What is he or was he expecting? Have you asked him? Ask him outright and go from there.

You will know at that point if he's a cheeky twat or he's not.

macey011 · 22/05/2022 17:54

Happy to make changes to the furniture etc. his previous flat was furnished so he basically had no furniture. He has pictures and stuff which I can encourage him to put up.

I was in his position years ago when I moved in with an ex who lived in a flat owned by his parents. Genuinely didn't bother me that it was all his stuff, but then we're all different aren't we?

OP posts:
Elaisa · 22/05/2022 17:55

Given you are willing to discuss how to improve the situation (even furniture layout), how would it be different if he moved into a new, fully furnished rental home? I assume he had some restrictions when he moved to the previous rental and he didn't get any ownership when he was living there (poor him).

I get it's difficult to move in to your partners home, but he is in a position to save for your future home and can make suggestions to make your home more his.

From my point of view, he's full of BS.

summer712 · 22/05/2022 18:14

Did you have any conversations about how he could make it more like his?

I still think you need to ask what he was expecting.

macey011 · 22/05/2022 19:10

Yeah I think we defo need to discuss again. Planning on that.

OP posts:
CaperCaper · 22/05/2022 21:26

OP, my advice is just ask open questions and listen.

Questions like "How do you see this working well, what would it take for you to be comfortable, how do you think we should work this financially". Don't get into a debate or express your view, you need to know where his head is at. You can comment later, this approach will help you get to the heart of it.

This conversation will tell you everything you need to know and help you make you mind up on next steps.

Rainbowqueeen · 22/05/2022 21:44

Agree with @CaperCaper I’d be asking him questions about how he feels this could be resolved and listening very carefully to his responses.

What’s his contribution to cleaning and cooking?? Is that of a standard that you would expect from someone in a relationship ??

He’s really not coming across well at all and I’d be very wary

macey011 · 22/05/2022 22:12

He is very good at cooking and cleaning and defo pulls his weight in that regard. He is very keen to have things organised.

I've spoken to him this evening and we've requested some time off during the extended bank holiday to get the flat ship shape. I'm going to encourage him to add his pictures and we've agreed to change some furniture.

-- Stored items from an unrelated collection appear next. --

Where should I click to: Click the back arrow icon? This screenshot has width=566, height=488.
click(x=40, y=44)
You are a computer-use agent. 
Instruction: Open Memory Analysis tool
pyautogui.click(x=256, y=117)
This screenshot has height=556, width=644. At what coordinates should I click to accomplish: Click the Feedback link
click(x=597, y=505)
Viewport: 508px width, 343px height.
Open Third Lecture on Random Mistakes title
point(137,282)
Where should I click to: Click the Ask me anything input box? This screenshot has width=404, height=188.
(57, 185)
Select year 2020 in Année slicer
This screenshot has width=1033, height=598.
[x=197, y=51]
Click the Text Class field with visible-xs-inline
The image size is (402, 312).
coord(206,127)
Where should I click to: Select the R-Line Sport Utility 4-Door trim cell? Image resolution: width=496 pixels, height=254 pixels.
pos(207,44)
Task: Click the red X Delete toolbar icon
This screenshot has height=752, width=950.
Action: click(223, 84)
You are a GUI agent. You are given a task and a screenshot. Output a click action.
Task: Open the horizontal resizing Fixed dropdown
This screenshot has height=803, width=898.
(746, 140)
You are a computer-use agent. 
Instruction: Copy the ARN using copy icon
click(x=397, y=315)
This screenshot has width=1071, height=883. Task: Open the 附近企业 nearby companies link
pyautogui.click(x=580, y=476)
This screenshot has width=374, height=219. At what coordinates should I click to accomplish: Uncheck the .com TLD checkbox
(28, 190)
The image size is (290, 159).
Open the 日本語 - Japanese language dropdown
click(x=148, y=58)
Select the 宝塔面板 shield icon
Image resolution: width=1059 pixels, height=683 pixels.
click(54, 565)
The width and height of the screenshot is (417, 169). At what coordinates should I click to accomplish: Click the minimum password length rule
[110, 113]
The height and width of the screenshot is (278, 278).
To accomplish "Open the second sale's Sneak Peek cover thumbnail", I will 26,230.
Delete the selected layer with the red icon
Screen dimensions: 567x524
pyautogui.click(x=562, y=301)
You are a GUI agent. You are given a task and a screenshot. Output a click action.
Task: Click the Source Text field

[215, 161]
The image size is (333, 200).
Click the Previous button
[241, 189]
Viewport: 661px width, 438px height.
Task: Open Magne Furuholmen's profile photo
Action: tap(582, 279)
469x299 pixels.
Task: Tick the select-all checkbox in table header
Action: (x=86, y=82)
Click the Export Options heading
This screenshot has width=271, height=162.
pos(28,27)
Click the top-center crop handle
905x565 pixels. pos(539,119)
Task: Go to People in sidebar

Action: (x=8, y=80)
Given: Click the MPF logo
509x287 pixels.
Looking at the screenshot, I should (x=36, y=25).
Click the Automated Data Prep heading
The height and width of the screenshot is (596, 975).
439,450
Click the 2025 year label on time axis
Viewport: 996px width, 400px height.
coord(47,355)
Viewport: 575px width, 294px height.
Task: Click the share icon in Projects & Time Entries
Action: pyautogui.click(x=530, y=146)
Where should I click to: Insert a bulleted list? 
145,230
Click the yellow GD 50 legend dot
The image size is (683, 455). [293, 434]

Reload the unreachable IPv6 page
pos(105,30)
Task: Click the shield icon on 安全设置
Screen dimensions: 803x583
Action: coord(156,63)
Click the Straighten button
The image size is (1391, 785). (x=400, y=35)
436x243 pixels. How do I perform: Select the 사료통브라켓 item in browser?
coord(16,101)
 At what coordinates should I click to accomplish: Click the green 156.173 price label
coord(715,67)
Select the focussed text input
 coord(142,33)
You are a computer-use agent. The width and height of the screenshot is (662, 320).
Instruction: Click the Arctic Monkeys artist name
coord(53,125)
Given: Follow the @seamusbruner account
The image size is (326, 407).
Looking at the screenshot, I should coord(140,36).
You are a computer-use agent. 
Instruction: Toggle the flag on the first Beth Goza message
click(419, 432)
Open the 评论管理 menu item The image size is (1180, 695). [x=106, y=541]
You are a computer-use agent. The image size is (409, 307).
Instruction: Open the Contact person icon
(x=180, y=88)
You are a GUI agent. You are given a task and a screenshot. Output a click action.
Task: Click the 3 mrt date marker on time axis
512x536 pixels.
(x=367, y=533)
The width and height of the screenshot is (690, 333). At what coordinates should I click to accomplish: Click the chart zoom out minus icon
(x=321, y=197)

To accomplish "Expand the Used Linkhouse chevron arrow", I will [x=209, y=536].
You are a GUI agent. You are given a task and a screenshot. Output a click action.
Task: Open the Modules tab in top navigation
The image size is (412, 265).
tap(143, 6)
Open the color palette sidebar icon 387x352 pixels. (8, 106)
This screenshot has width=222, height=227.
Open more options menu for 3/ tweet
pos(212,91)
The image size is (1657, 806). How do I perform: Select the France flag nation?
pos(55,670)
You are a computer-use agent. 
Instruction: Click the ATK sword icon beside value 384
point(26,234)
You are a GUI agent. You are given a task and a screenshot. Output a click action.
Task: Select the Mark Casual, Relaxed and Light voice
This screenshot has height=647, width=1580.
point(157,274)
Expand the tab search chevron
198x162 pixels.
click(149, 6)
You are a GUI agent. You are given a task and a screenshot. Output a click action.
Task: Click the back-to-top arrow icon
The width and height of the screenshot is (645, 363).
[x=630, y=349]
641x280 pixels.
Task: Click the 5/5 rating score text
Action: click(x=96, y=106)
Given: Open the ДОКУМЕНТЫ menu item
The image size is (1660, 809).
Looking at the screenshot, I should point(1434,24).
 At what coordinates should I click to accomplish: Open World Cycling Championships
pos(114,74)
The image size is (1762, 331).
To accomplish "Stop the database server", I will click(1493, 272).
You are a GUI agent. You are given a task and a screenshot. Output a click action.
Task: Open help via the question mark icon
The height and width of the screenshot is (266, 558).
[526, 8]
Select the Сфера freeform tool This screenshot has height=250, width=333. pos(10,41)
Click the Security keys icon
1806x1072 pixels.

I think probably the sentiment was good (ie he wants this to feel like home and create a home together with me) but it came out his mouth in a bit of an ugly emotional mess! Agree with previous posters that it came out a bit bratty / immature.

OP posts:
settingsunshine · 23/05/2022 00:54

MagicTurtle · 22/05/2022 16:29

Call his bluff OP. Tell him if he's not happy, he's welcome to move out again into rented accommodation and then buy a flat together when he's able to. Just like he says he wants to.

Yes yes yes

AtrociousCircumstance · 23/05/2022 00:58

So he’s living rent free and whinging about it?

he sounds like a jerk. This won’t end well. Protect yourself financially OP.

macey011 · 23/05/2022 07:13

I am protected financially. We have no shared assets and he will have no right to the flat.

OP posts:
CrumpetStrumpet · 23/05/2022 08:08

Frankly he's got a nerve even complaining.

He's living in your house RENT FREE and still has the gall to complain about cupboard space and it not feeling like home.

In what way do you need to take time off to get your flat ship shape? What's wrong with it? Or has he expected you to use up your annual leave to get your flat more to his liking rather than just proactively doing it himself?

Just watch his guy. He might be mollified by your adjustments for a while but I guarantee he'll be complaining about something else soon.